<<<<
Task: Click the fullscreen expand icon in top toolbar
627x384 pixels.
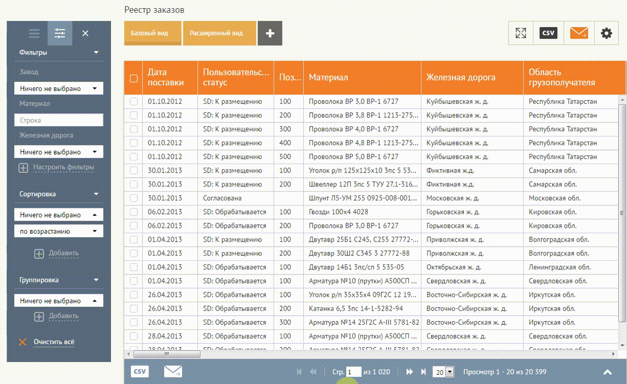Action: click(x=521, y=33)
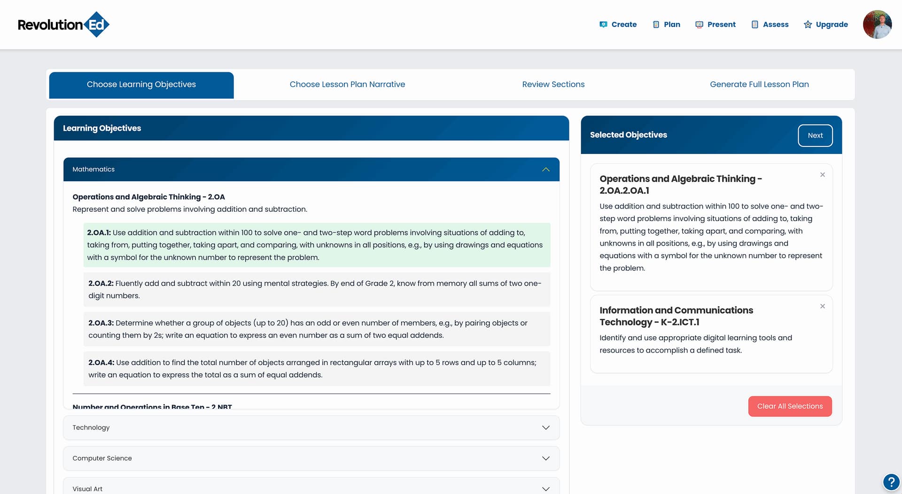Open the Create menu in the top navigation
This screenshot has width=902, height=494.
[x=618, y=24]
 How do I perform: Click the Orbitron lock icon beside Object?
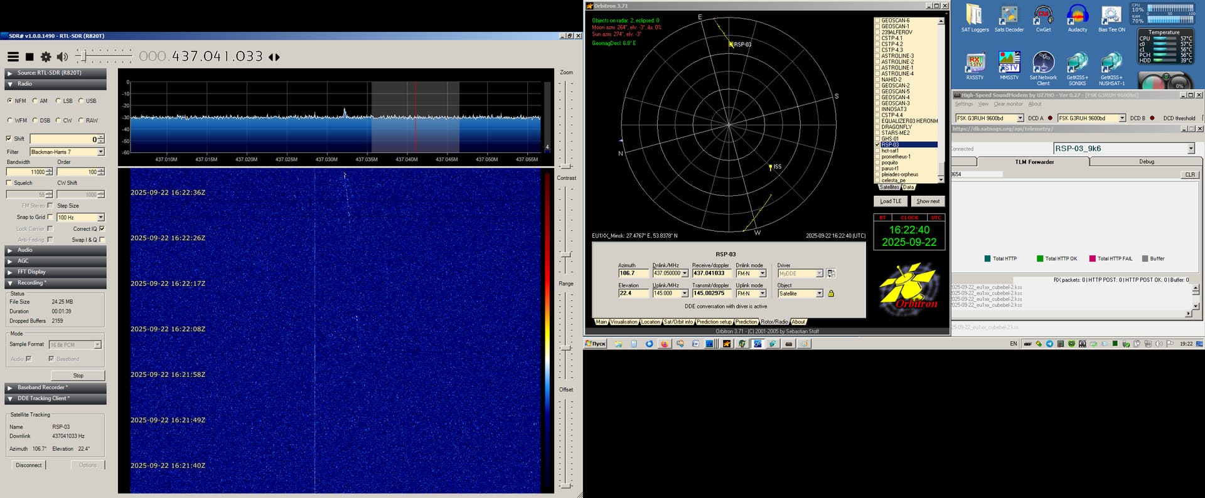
>>>>
Aim of the exercise:
Copy the records above word for word, line by line, and leave the pictures out.

Result for this exercise:
Task: Click the fullscreen expand icon in top toolbar
627x384 pixels.
Action: click(x=521, y=33)
Open the Create menu in the top navigation
This screenshot has width=902, height=494.
[x=618, y=24]
 How do I perform: Click the Orbitron lock icon beside Object?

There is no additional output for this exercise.